ACTIVITY:
Using the entries that follow, write out the line containing "toate tipurile de ouă (168, 979)", the line containing "MiniCode (70, 2551)", and every line between them, exactly and nothing else.

RECORDS TO USE:
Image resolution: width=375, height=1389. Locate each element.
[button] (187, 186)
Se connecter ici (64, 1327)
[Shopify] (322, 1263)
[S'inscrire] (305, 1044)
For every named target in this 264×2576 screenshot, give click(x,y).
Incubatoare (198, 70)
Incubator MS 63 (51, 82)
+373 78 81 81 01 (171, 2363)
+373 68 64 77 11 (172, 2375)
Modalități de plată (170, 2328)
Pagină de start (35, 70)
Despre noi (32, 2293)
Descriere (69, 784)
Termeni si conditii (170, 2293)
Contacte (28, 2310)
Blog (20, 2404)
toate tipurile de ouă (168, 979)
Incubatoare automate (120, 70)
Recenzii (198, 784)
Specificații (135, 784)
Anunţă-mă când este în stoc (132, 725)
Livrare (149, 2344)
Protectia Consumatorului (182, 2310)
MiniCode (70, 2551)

--

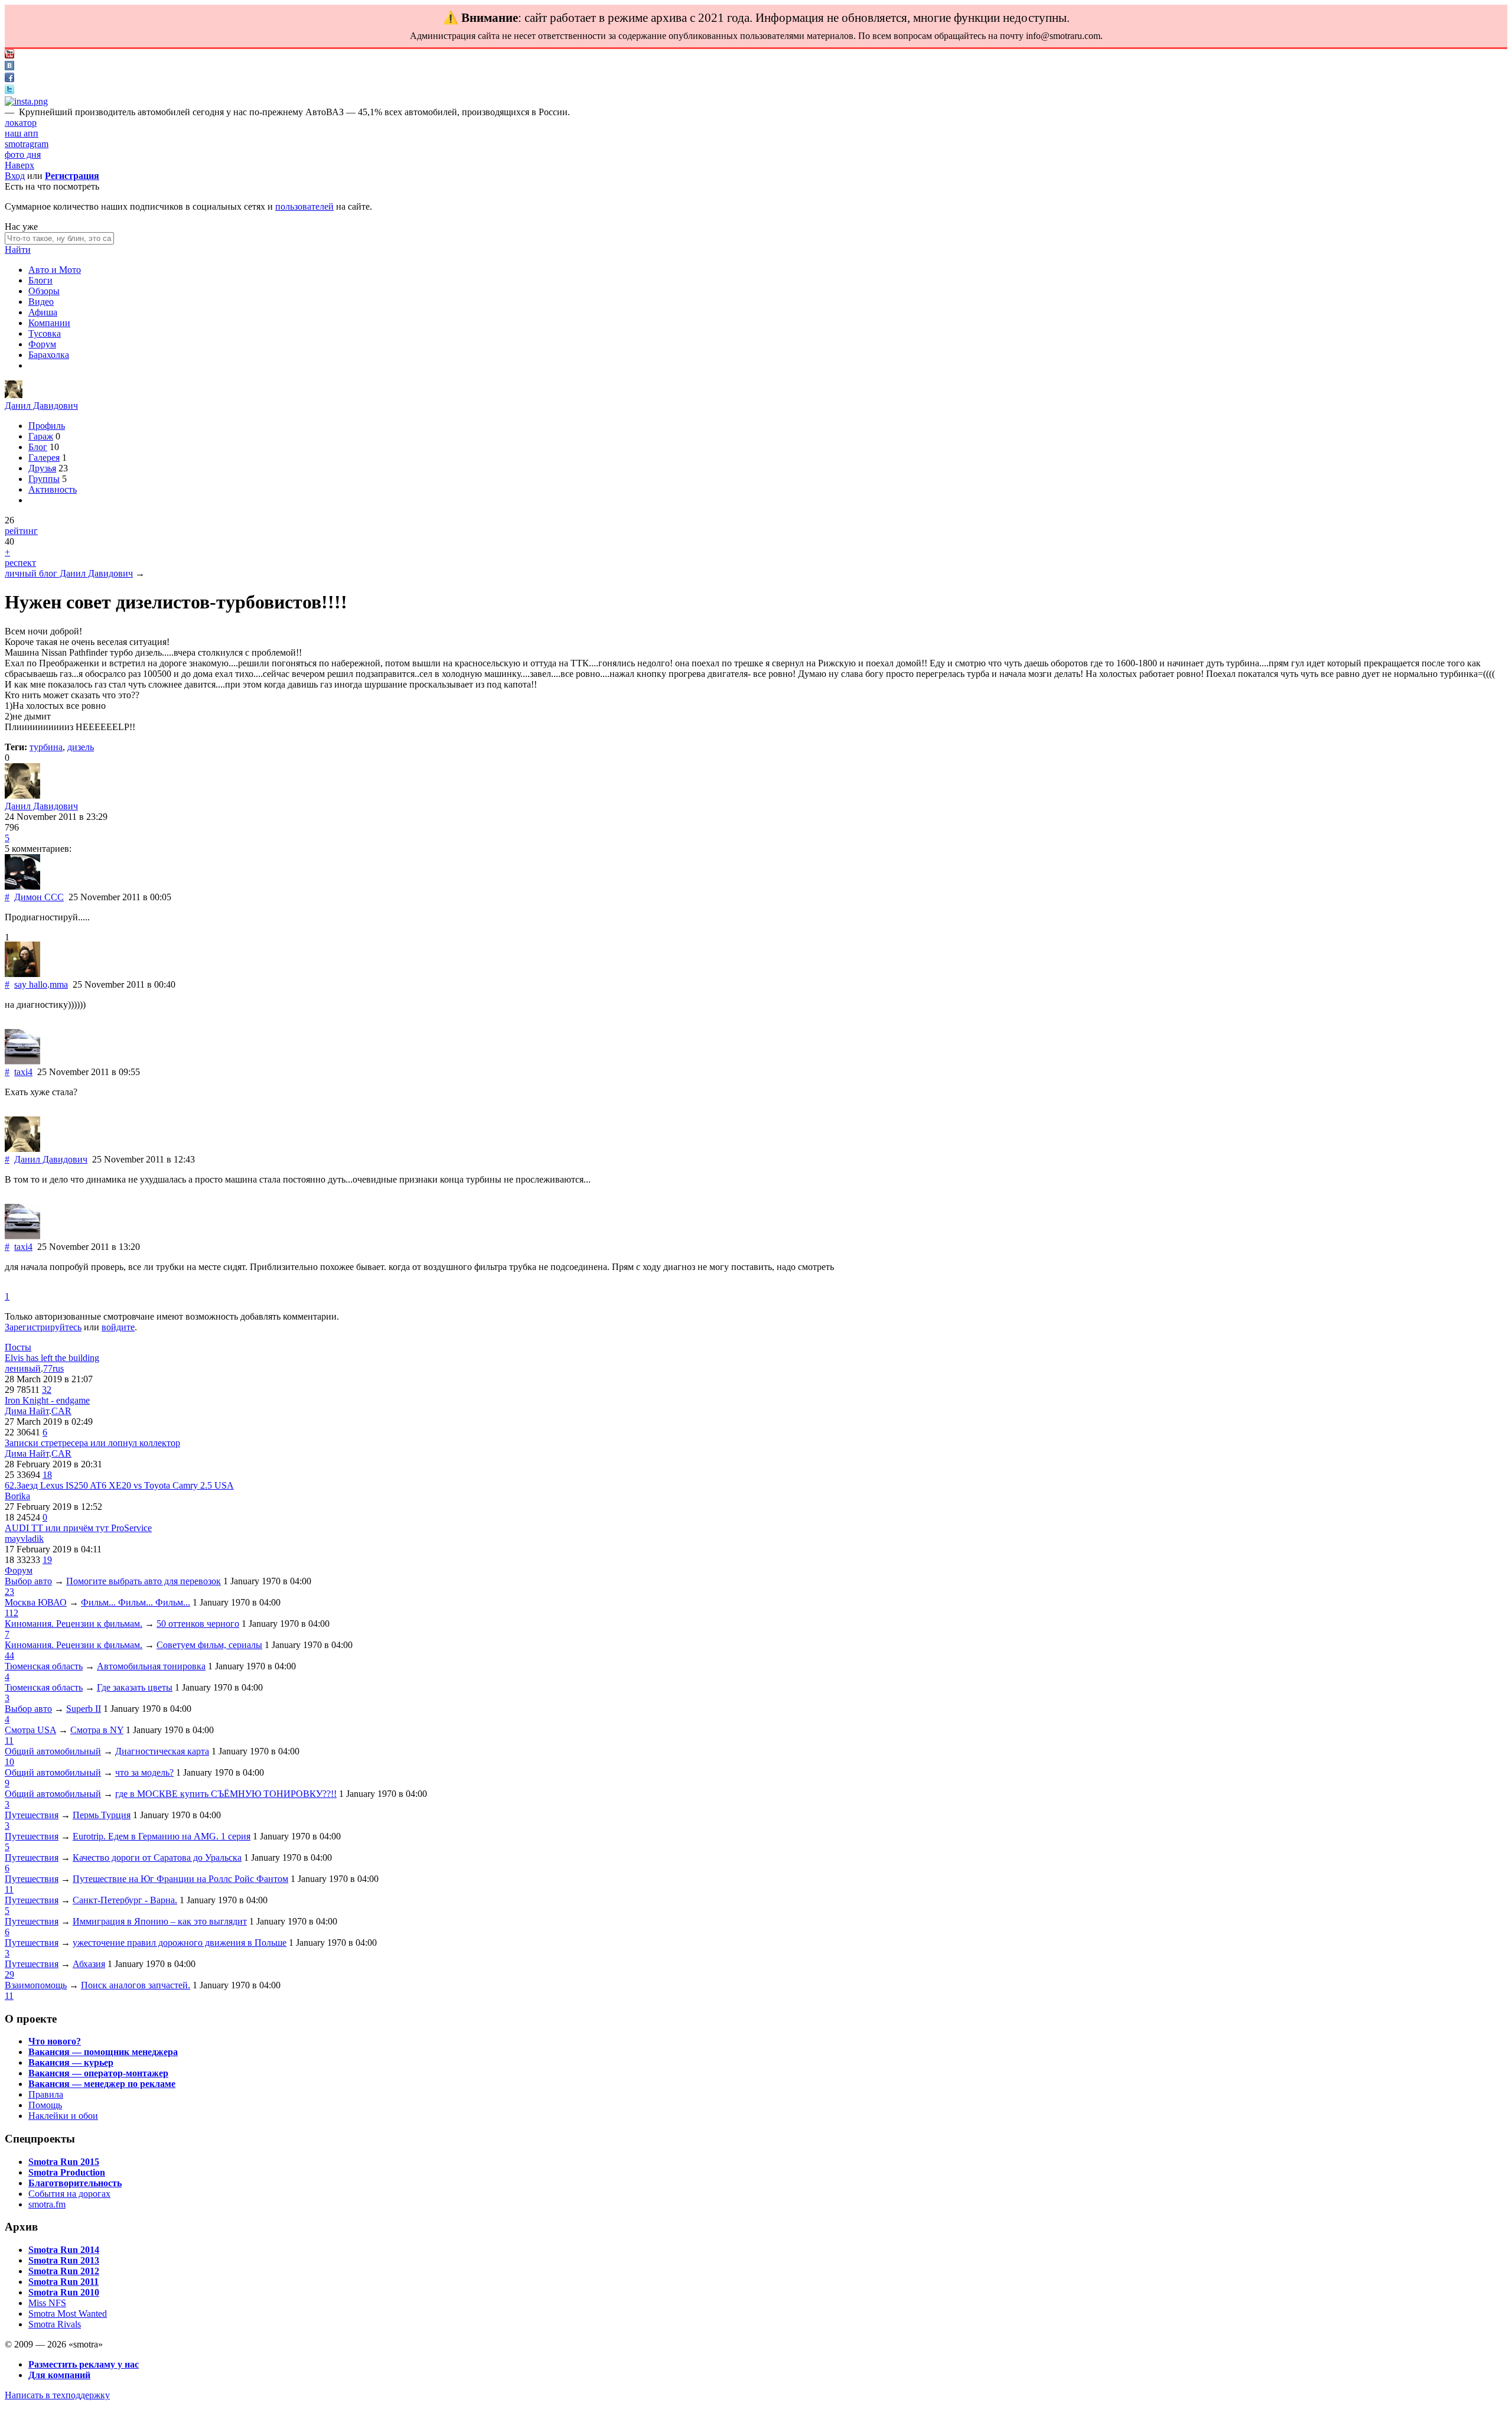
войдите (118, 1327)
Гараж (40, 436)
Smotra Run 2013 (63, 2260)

EXERCISE RESPONSE:
toate tipurile de ouă (168, 979)
Incubatoare automate (120, 70)
Recenzii (198, 784)
Specificații (135, 784)
Anunţă-mă când este în stoc (132, 725)
Livrare (149, 2344)
Protectia Consumatorului (182, 2310)
MiniCode (70, 2551)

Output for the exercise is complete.